RÉPUBLIQUE TUNISIENNE

Affectée par le développement de la mouche de l’olive, la production française d’huile d’olive accuse un recul de 65% entre les campagnes 2013-14 et 2014-15, à 1669 tonnes, d’après les chiffres de l'Association française interprofessionnelle de l'olive (Afidol). Les pertes s’élèvent respectivement à 69% en Provence-Alpes-Côte d’Azur (1031 tonnes déclarées en 2014-15 contre 3346 tonnes en 2013-14), 41% en Languedoc-Roussillon (483 tonnes contre 824 tonnes en 2013-14), et 72% en Rhône-Alpes (155 tonnes contre 545 tonnes en 2013-14). Les Alpes-Maritimes, le Var, le Vaucluse et la Drôme sont les départements les plus touchés.
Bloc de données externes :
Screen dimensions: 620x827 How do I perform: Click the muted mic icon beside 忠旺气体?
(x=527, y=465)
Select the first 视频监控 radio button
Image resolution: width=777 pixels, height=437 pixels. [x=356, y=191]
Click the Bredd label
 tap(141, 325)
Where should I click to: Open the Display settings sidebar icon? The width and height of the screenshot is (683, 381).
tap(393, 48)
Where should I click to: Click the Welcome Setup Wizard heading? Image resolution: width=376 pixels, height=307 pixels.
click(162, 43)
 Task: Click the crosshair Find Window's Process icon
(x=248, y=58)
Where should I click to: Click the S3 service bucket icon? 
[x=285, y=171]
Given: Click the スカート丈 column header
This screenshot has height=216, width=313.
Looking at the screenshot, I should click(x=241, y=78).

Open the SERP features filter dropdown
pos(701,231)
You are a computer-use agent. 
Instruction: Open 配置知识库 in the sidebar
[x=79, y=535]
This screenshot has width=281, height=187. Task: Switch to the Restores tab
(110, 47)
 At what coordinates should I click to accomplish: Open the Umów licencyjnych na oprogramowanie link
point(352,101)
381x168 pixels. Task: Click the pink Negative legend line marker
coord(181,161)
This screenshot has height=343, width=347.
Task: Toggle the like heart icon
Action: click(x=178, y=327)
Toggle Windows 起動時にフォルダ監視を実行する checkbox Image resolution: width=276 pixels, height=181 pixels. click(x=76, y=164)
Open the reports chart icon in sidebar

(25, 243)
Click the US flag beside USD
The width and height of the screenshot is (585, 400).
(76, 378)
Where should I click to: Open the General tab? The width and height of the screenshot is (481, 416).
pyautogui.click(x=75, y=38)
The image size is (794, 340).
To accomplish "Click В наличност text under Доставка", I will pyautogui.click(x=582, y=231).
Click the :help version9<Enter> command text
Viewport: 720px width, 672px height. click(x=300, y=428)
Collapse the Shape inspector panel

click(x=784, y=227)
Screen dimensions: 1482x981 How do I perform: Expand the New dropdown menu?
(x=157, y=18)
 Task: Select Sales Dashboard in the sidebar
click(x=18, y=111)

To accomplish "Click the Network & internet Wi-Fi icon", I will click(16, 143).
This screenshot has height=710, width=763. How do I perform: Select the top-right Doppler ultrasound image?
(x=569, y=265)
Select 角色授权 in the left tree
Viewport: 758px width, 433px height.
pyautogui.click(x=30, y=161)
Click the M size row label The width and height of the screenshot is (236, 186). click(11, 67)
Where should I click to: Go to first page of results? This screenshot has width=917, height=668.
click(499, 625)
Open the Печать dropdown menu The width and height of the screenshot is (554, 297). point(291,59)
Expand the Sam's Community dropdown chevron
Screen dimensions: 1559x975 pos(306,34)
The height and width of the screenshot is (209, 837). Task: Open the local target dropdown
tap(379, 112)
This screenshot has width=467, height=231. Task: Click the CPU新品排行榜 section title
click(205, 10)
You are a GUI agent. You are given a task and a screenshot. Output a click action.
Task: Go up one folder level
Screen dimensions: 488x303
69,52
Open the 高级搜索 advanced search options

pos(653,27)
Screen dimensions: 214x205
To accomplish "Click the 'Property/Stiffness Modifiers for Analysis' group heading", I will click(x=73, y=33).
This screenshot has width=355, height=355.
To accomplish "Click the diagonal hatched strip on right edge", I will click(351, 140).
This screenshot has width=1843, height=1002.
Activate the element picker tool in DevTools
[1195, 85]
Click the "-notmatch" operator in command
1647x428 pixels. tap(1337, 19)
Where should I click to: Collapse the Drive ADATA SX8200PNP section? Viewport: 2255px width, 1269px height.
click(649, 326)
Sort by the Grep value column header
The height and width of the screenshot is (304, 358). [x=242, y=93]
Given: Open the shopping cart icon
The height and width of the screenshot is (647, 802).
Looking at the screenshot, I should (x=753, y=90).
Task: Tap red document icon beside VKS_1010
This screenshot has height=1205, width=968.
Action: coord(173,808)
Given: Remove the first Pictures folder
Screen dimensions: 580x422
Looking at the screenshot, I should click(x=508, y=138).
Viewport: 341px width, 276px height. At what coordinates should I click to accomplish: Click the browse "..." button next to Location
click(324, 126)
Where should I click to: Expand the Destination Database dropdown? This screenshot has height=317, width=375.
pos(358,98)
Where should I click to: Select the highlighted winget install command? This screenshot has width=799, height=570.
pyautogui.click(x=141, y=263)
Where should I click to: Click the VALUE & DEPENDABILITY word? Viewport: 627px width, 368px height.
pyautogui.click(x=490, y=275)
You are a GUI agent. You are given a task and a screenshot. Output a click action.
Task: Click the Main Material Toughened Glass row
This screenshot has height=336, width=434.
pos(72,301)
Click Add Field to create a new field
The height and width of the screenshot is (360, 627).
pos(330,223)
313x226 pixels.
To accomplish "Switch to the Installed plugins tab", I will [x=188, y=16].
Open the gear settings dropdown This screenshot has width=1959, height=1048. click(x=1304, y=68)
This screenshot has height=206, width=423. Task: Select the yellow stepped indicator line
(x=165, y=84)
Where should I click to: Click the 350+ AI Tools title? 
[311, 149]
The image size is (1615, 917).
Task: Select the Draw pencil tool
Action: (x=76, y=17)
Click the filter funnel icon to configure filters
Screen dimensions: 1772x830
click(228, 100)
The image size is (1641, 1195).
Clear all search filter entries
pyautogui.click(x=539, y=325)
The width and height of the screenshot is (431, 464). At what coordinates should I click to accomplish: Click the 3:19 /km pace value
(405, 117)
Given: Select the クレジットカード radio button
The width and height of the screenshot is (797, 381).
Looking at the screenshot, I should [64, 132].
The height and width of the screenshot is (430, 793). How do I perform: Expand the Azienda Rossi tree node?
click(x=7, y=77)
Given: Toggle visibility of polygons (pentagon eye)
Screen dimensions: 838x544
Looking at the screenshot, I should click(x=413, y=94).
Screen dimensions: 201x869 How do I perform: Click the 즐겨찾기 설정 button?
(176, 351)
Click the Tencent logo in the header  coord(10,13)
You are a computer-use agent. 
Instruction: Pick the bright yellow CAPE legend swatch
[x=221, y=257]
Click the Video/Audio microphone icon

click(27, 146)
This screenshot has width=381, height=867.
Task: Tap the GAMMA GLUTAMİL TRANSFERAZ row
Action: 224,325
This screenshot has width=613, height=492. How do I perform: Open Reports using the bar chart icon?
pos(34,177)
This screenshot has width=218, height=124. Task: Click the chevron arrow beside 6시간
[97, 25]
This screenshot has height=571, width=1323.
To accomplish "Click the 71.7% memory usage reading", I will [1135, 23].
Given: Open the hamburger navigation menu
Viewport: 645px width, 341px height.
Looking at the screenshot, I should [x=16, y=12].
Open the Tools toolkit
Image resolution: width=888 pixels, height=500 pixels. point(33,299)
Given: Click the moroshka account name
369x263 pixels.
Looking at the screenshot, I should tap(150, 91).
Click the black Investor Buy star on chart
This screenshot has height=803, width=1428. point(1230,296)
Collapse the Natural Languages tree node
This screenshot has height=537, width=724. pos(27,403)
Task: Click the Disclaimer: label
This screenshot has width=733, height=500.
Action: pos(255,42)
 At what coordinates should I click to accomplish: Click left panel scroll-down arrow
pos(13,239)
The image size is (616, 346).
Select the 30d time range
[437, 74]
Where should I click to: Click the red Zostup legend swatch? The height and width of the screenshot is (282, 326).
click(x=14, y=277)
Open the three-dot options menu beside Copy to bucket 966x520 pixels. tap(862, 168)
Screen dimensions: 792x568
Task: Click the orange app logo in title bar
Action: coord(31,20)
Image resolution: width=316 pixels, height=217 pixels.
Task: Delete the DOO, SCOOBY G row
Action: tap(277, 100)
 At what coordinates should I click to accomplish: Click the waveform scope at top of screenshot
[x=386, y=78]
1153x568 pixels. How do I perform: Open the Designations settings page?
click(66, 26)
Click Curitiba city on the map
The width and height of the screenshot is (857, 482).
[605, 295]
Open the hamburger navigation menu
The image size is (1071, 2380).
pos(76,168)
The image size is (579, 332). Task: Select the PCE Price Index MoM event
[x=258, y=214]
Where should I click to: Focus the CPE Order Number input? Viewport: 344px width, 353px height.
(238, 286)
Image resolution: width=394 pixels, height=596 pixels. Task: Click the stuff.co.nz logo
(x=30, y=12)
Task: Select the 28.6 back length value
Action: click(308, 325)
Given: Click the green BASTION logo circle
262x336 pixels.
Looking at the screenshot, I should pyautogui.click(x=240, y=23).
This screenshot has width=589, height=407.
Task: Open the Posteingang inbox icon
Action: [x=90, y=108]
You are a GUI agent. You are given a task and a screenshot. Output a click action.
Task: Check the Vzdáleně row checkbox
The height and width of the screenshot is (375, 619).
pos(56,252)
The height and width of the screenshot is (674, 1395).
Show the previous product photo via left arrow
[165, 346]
Selon l’établissement national des produits de l’agriculture "France AgriMer", l’hiver doux, l’été frais et l’automne doux ont engendré un niveau d’attaque de la mouche de l’olive exceptionnel". Egalement appelée Bactrocera oleae, la mouche de l’olive infecte les olives, qui tombent au sol. Les larves s’attaquent à l’alimentation du fruit et placent sa pulpe au contact de l’air et de leurs déjections. Selon France AgriMer, les possibilités de traitements phytosanitaires sont limitées et n’ont pu être efficientes sur l’ensemble des exploitations, et la chute de la production d’huile, déjà conséquente en agriculture conventionnelle, l’est encore davantage dans les exploitations converties à l’agriculture biologique, où elle a été inexistante dans certains cas. D’après l’établissement, le prix moyen pondéré de l’huile d’olive progresse depuis le début de l’année dans une fourchette comprise entre 5% et 10%, tandis que des exploitants ont fait le choix de réduire la contenance de leurs bouteilles, passant d’un format de 75cl, le plus répandu dans la vente au détail, à un format de 50cl. Si la campagne 2015-16 recèle un potentiel de 5000 tonnes, la production moyenne française habituelle, la douceur de l’hiver a compromis la destruction des mouches dans le sol. Des problèmes de sécheresse pourraient par ailleurs survenir pour les vergers non irrigués.